The second step focuses on business engineering expectations, validating the integrity of the data model. Potential expectations are: Are there outliers for a certain measure? Are these amounts in realistic ranges and standard deviations? Are all the general ledger accounts available in the postings? Are all the customers available in the sales invoices? Is the revenue for each customer realistic? Are we expecting the margins to increase over time?
Using formalized expectations to identify and filter out data that does not conform, instead of writing this functionality with custom PySpark code, makes the process a lot more maintainable and transparent.
The framework and corresponding UI dashboard allow stakeholders to get an overview of the currently implemented expectations, even if they do not know Python. Adding, removing or altering expectations is only a matter of updating the configuration instead of writing code.
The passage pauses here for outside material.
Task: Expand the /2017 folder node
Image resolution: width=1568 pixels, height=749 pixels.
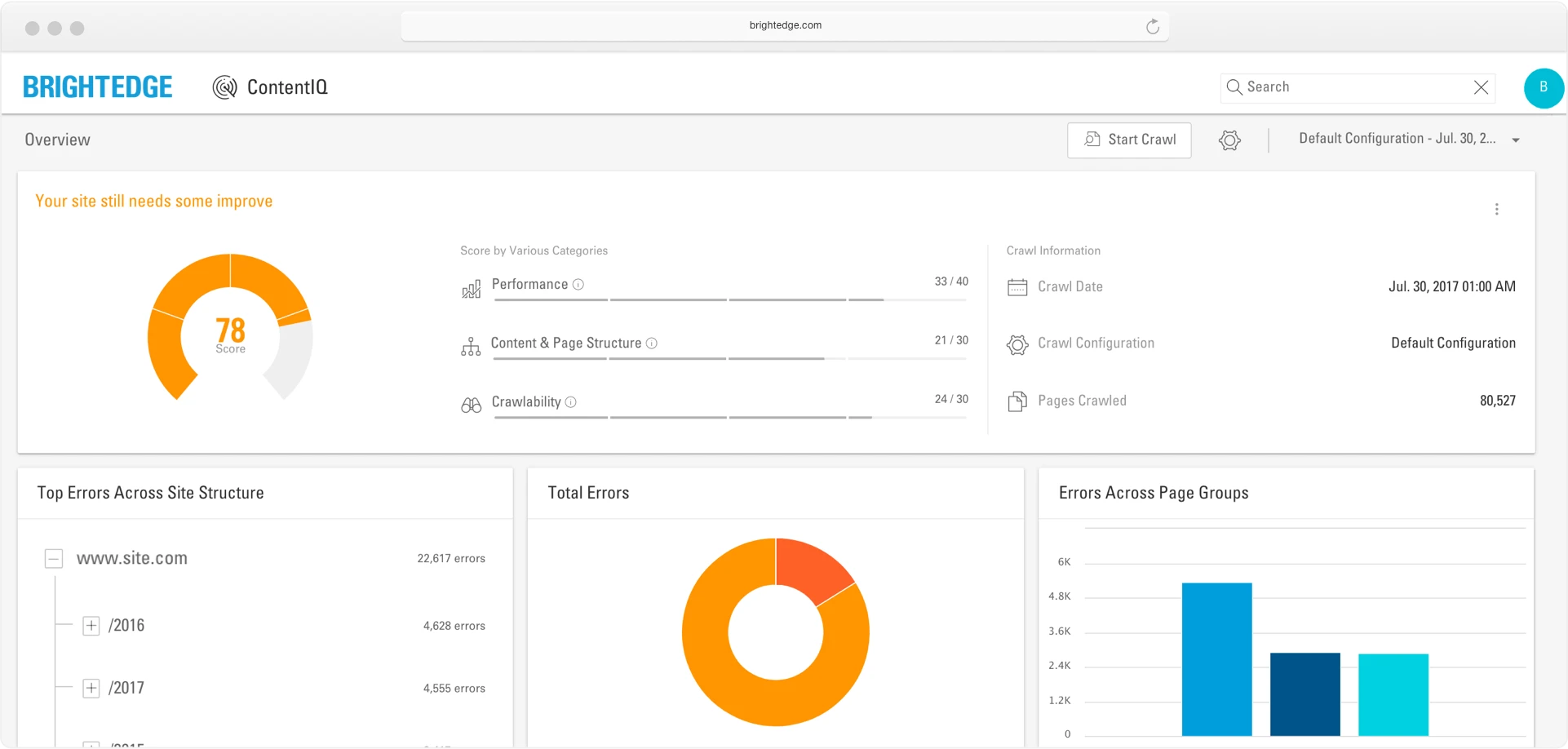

Validation of expectations using the framework automatically outputs which and how many records violated each expectation. These results can also be consulted in code, in files or in the automatically generated UI dashboard.
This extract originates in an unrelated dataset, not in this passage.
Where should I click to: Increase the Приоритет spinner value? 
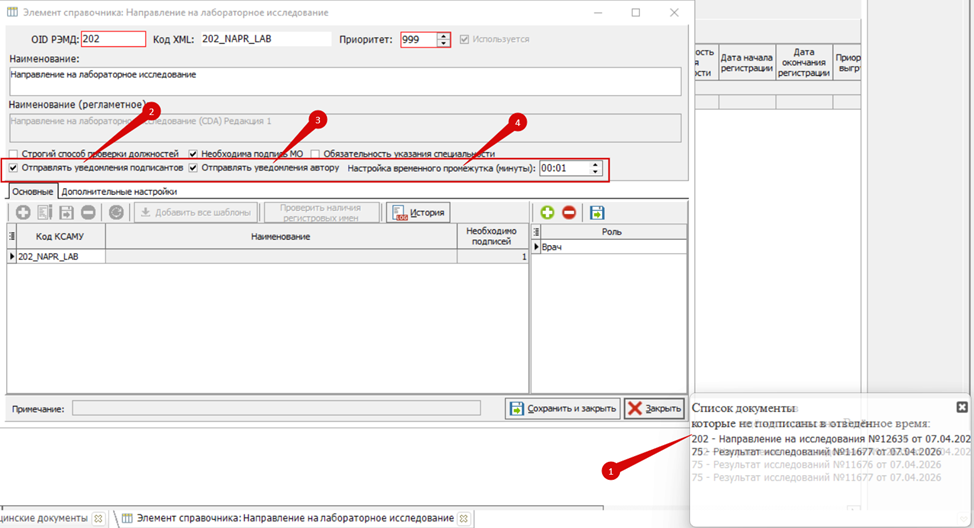click(x=444, y=35)
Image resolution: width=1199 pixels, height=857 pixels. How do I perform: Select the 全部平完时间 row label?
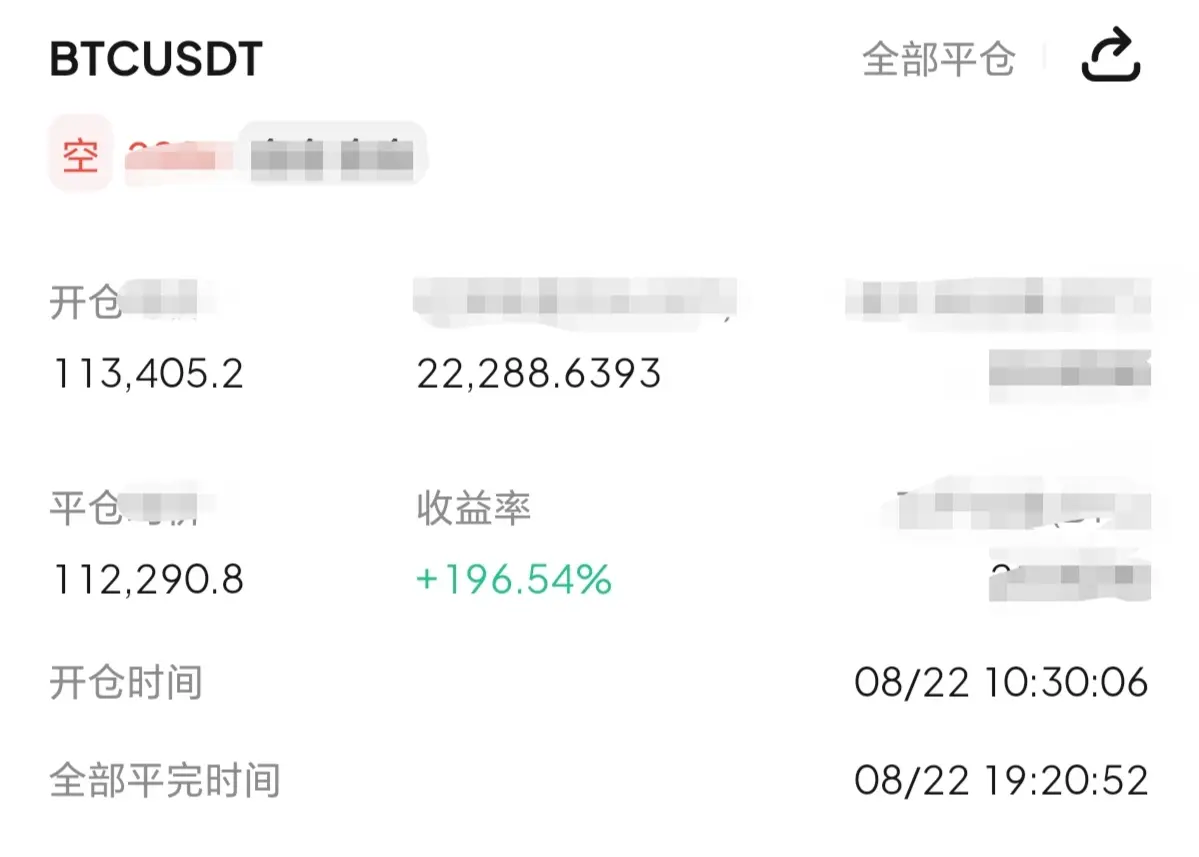point(165,781)
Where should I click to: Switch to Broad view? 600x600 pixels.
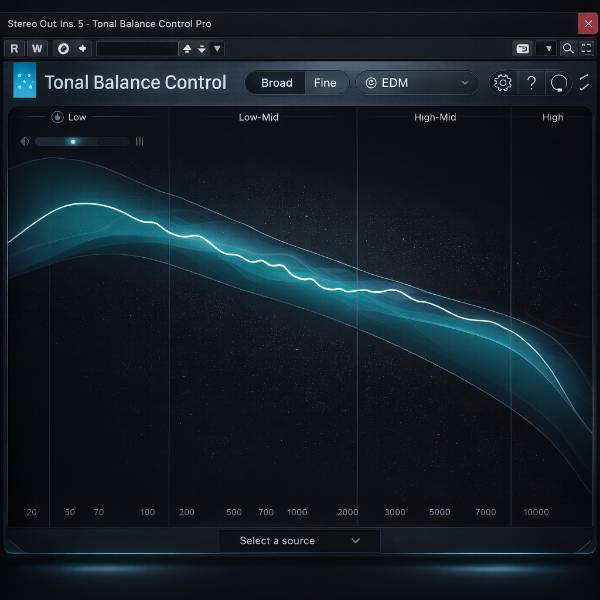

In essence, Great Expectations can change a layer-to-layer cleaning procedure from needing a lot of custom implementations with low transparency to an easily maintainable process with full transparency on the criteria on which data will be filtered out or transformed, as well as on the results of applying these criteria.
What are the components of Great Expectations?
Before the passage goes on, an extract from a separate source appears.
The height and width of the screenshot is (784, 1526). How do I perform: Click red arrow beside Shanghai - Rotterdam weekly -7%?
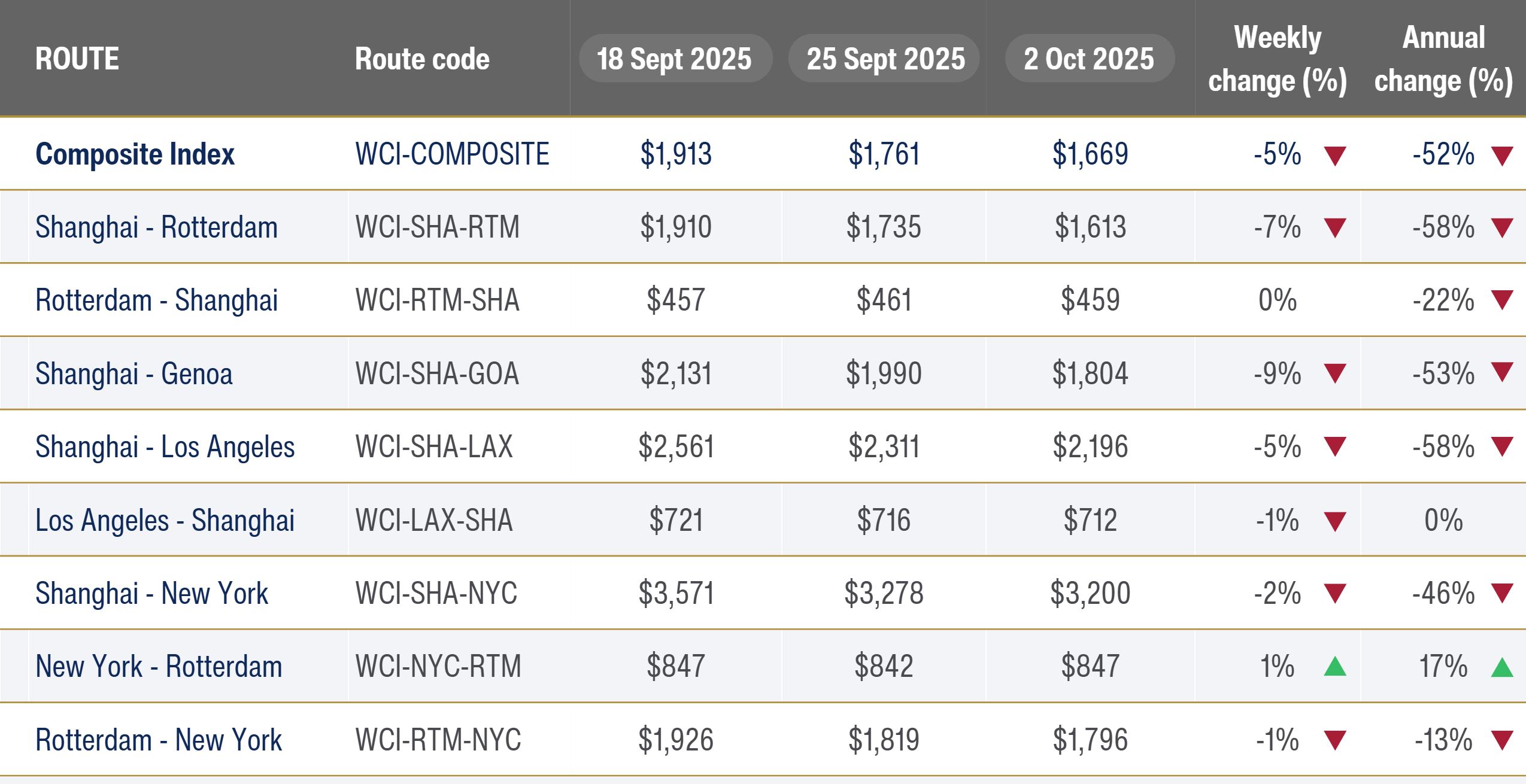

Great Expectations has a lot of components that may seem overwhelming at first glance. However, they are all fully configurable and work together so well that the amount of overhead is limited. The benefits of standardization/formalization and maintainability make it worth the overhead.
Expectations are grouped in expectation suites, which are collections of expectations that are validated together. For example, one expectation suite per table will be upserted to the silver layer, which will be validated on the corresponding data frames before upserting.
PySpark data frames can be brought into the framework by embedding them in a batch. Expectations of a certain suite are validated against the batch by a validator, using a configured runtime, in our case PySpark. The validation result contains information on which and how many records failed each of the expectations in the suite. This can be used to filter out or transform the failing data.
Orchestration of which expectation suites to validate against which batches in an automatic production pipeline is configured in a checkpoint. In the case of our basic flow, a single checkpoint suffices, which simply links the expectation suites to the batches of the corresponding silver tables.
In the checkpoint, one also configures what to do with the results, using actions. The most common action is to automatically generate data docs based on the results, which is an HTML dashboard showing an overview of all validation runs, the results of these runs, and the configured expectations suites.
Great Expectations is a framework used to help organizations assert what they expect from their data and to quantify and visualize violations against their expectations. It enables all stakeholders, not only developers, to define expectations on data using simple configuration rather than complex code, with an extensive catalogue of expectations, and the possibility of creating custom expectations with the support of a community.
An automatically generated UI enables an overview of both the currently implemented expectations and the results of automated validations.
Great Expectations fits perfectly in the Modern Data Platform, leveraging PySpark for distributed computation and storing results back on the data lake. It is an unmissable asset by guaranteeing the integrity of data transformations going from bronze to silver, and from silver to gold, thereby bringing sturdiness to your data-driven decision-making.